Perhaps you think this is the business of diplomats and data analysts. But the IRGC’s reach extends beyond GCHQ’s servers or the encrypted phones in Whitehall. It has insinuated itself into our neighborhoods. The report details how the IRGC exploits “a network of religious centres, media outlets, social campaigns and covert online influence” to infiltrate British Arab and Muslim communities, pushing “sectarian propaganda and extremist Islamist ideology loyal to Iran’s Supreme Leader.” They are not merely phishing for passwords — they are fishing for souls.
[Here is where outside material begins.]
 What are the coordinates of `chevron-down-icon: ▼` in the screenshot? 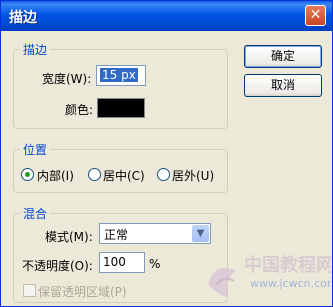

Among the most disturbing manifestations of this ideological incursion came, remarkably, in the form of a music video. Yes, music — that ancient unifier of humanity, that salve for collective wounds. Except here, it was twisted into a tool of indoctrination. In 2022, the IRGC-linked anthem “Salute Commander” — a rousing number pledging allegiance to the 12th Imam and to martyrdom — was filmed not in Iran, but here in the UK. The location? The Iranian Embassy’s school and the Islamic Centre of England, both in London. The footage captures British children singing with haunting solemnity: “Do not see me as too young…I’ll answer the call.”
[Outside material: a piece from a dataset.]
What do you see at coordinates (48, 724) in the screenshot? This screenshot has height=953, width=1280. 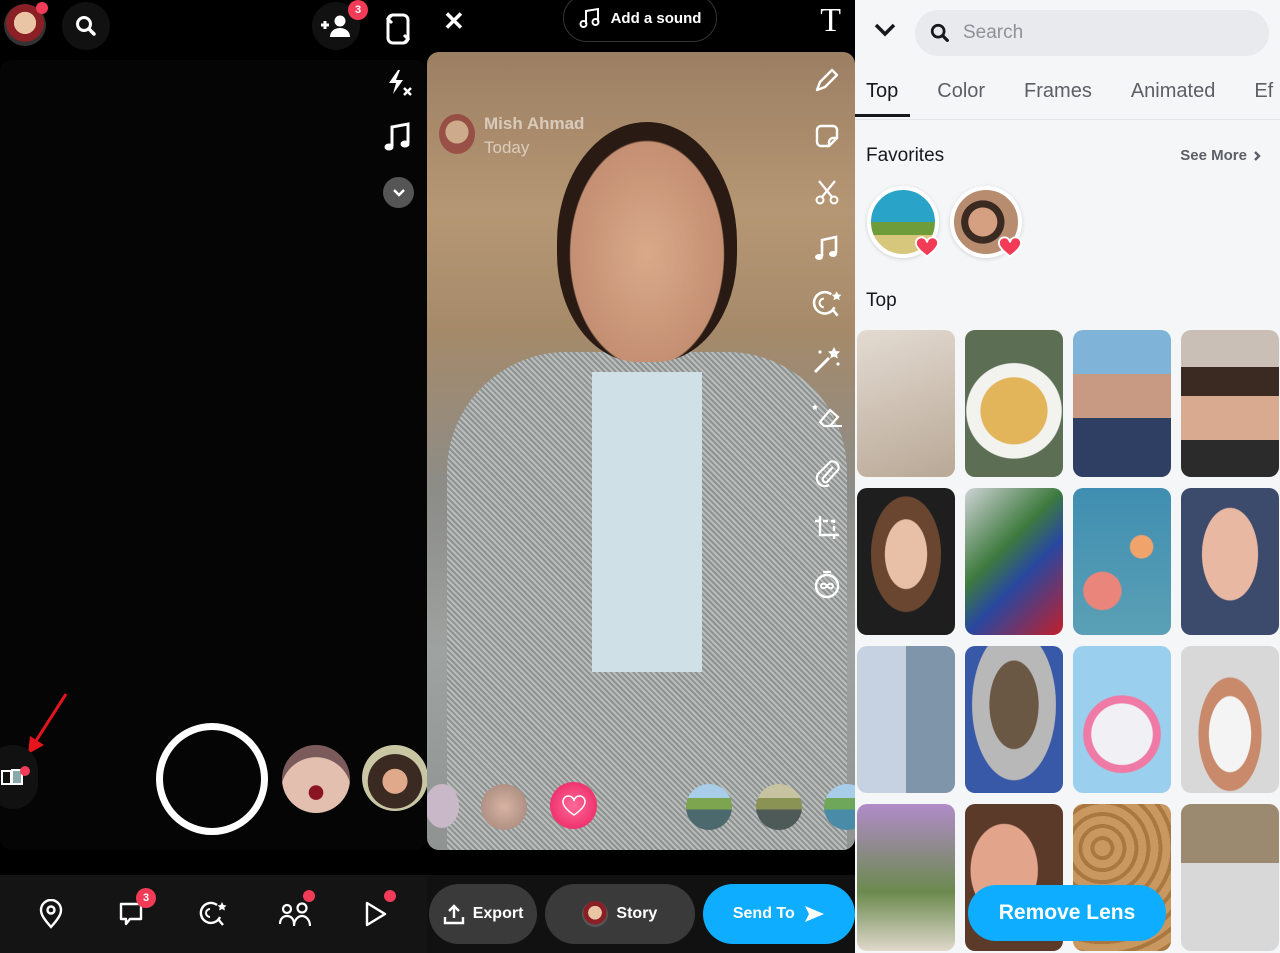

That is not a cultural celebration. It is not religious education. It is, unmistakably, propaganda targeted at children.

The report raises yet another deeply unsettling point — and those with gentle temperaments may wish to brace themselves: IRGC-affiliated hackers “penetrated British parliamentary email accounts…and unleashed propaganda networks to subvert and radicalise.” It is difficult to write that sentence without blinking in disbelief. Parliament — the very heart of British democracy — infiltrated not by amateurs or mischief-makers, but by a state-backed military-intelligence apparatus committed to a global Khomeinist revolution.
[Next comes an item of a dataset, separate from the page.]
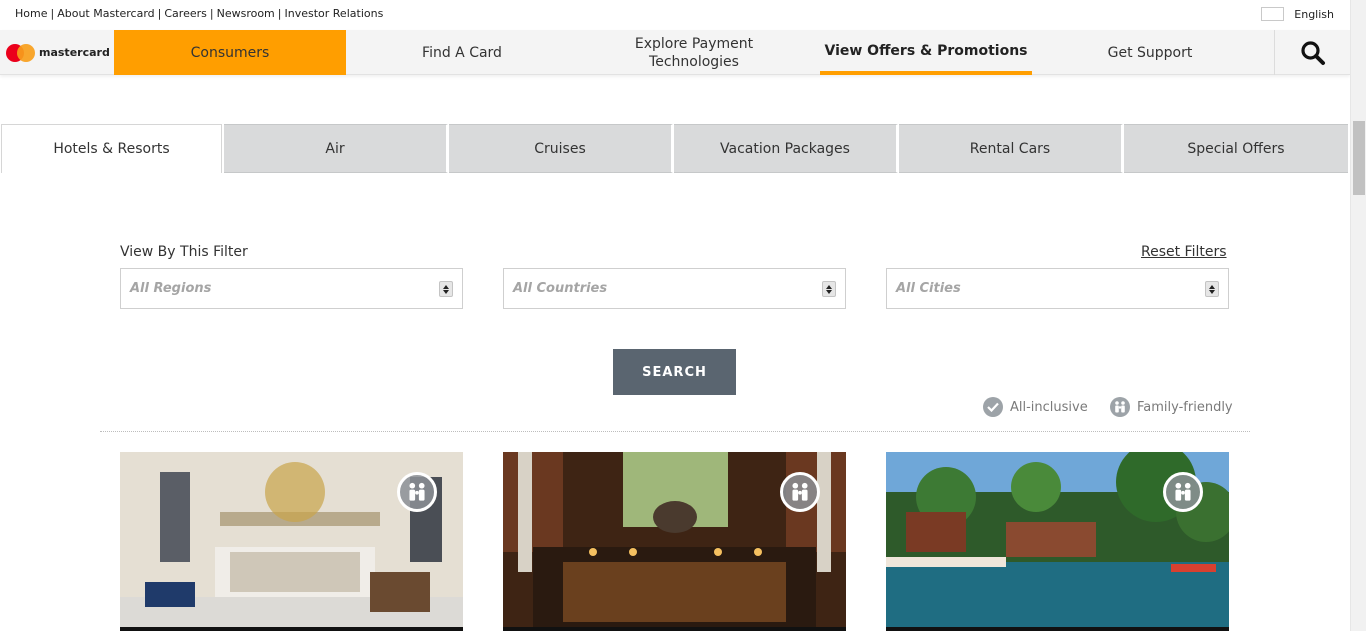  I want to click on legend-all-inclusive-label: All-inclusive, so click(1049, 407).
So why, you may wonder, has the British government still not designated the IRGC as a terrorist organisation? The United States has. British intelligence has publicly detailed the scope of the threat. The answer, it seems, lies somewhere in the Bermuda Triangle of bureaucratic inertia, diplomatic hesitation, and political squeamishness. But the moment for hesitation, as the report rightly argues, has surely passed.

The case is laid out in no uncertain terms: “The IRGC’s growing cyber arsenal is now a central pillar of Iran’s strategy to project power beyond its borders while protecting the regime at home.” It employs cyber-espionage not just to gather intelligence, but to monitor dissidents, surveil journalists, and harass anyone deemed “of interest” to the regime. And when it’s not spying, it’s corrupting Britain’s civic sphere — sowing discord, radicalising the vulnerable, and infecting the social fabric with imported extremism.

It is long past time — indeed, it is overdue — for the British government to proscribe the IRGC in its entirety. Not just the al-Quds Force, not just its visible offshoots and front organisations, but the full apparatus. To fail to act is to send a signal that hostile actors may surveil, destabilise, and indoctrinate within our borders — and do so with impunity.

Of course, some fear that proscription might alienate British-Iranian communities. But this concern, while understandable, is ultimately misplaced. The first and greatest victims of the IRGC are Iranians themselves — dissidents, reformists, journalists, women, and activists who have fled its repression only to find its agents watching them in exile. To proscribe the IRGC is not to target a people. It is to defend pluralism, liberty, and the promise of sanctuary that Britain purports to offer.

This is not alarmism. It is realism. We cannot wait for a cyber 9/11, or for some homegrown act of martyrdom, to rouse us from complacency. The warning signs are not subtle. The facts are not in dispute. The threat is not remote. What’s needed now is courage — the civic courage to act in defence of democratic integrity.

The IRGC is not some theoretical menace lurking on the horizon. It is already here — in our schools, in our inboxes, in our communities. It is no longer knocking at Britain’s door.

It is inside the hallway, checking the locks.